Excerpt provided:

= Hawaiian Ecosystems at Risk project =

Info and tech project (funded 1997–2012)

The Hawaiian Ecosystems at Risk project (HEAR) was a government-funded project created to provide technology, methods, and information to decision-makers, resource managers, and the general public to help support effective science-based management of harmful non-native species (invasive species) in Hawaii and the Pacific Rim. Created in 1997, funding ended on 31 December 2012, and its website was last updated on 17 May 2013. One of the HEAR sub-websites, Pacific Island Ecosystems at Risk (PIER), was maintained on a strictly volunteer basis for a few years, until a final update on 2 June 2018.

== Origin and history ==
HEAR originated at the Haleakala Field Station (Maui, Hawaii) of the Pacific Island Ecosystems Research Center (PIERC) of the USGS's Biological Resources Division (formerly the National Biological Service) through the Pacific Cooperative Studies Unit (PSCU) based at the University of Hawaii Department of Botany.

Your objective:
Write a continuation of the Hawaiian Ecosystems at Risk project text, picking up after its last sentence.

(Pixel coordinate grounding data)
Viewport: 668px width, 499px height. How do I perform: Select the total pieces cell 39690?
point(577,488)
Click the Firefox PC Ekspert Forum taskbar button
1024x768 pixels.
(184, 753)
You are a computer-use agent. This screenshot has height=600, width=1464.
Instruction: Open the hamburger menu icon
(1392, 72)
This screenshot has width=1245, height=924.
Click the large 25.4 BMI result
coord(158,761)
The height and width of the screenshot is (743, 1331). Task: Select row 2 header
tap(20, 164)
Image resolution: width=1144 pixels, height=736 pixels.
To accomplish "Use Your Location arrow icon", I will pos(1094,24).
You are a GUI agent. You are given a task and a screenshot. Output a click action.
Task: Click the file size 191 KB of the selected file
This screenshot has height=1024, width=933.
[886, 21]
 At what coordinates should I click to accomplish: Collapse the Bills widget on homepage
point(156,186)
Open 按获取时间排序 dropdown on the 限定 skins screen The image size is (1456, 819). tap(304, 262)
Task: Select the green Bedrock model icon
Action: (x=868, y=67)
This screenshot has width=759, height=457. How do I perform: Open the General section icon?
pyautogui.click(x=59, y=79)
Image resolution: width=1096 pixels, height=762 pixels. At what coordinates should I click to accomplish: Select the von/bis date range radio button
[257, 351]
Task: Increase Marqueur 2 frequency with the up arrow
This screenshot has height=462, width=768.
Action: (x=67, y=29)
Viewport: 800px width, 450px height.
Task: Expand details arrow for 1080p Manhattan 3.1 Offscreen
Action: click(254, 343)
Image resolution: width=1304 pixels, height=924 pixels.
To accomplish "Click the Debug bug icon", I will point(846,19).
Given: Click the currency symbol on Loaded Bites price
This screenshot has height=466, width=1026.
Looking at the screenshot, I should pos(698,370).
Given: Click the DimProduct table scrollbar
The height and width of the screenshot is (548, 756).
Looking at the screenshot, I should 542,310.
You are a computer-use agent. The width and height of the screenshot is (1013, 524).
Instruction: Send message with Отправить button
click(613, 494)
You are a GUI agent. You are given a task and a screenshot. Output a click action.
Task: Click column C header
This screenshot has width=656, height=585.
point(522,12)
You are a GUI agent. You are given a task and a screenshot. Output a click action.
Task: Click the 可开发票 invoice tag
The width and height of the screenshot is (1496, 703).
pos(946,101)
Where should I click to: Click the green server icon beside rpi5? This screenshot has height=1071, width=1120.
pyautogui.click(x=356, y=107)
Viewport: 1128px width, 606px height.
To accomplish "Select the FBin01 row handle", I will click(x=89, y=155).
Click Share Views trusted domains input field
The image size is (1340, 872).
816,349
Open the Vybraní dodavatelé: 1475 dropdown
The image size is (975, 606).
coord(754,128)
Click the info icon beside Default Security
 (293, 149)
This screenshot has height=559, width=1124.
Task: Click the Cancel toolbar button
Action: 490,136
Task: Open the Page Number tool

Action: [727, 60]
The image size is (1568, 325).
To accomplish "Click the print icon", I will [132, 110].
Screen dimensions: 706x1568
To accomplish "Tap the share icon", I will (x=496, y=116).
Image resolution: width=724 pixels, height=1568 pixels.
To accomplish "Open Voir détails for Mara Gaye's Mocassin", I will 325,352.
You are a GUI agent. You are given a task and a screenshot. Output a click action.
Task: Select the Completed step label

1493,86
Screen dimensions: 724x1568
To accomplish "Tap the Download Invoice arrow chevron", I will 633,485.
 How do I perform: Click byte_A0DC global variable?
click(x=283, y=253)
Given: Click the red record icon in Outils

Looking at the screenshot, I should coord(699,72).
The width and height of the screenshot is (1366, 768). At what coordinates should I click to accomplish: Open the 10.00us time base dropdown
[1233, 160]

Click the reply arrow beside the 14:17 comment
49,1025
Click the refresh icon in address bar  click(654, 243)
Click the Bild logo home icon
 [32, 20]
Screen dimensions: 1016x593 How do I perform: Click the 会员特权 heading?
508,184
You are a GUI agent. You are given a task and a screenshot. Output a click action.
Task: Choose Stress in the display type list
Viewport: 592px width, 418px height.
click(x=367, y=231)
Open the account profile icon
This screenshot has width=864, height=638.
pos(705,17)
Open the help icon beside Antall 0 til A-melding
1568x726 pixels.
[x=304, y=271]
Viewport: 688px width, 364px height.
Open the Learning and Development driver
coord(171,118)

Exercise response:
== Funding and support ==
As of late 2012, the Hawaiian Ecosystems at Risk project was funded by the Hauoli Mau Loa Foundation and the U.S. Forest Service with support from the Pacific Cooperative Studies Unit (PCSU) of the University of Hawaii at Manoa. Historically, HEAR had also received funding or support from the Pacific Basin Information Node (PBIN) of the National Biological Information Infrastructure (NBII) through the Pacific Island Ecosystems Research Center of USGS, the Hawaii Conservation Studies Unit (HCSU) of the University of Hawaii at Hilo, Haleakala National Park, and the U.S. Fish and Wildlife Service.

== Partnerships ==
The Hawaiian Ecosystems at Risk project (HEAR) functioned by working collaboratively as a partnership with other organizations, including:
- U.S. Forest Service
- Pacific Cooperative Studies Unit of the University of Hawaii
- Pacific Basin Information Node (NBII)
- Pacific Island Ecosystems Research Center (USGS)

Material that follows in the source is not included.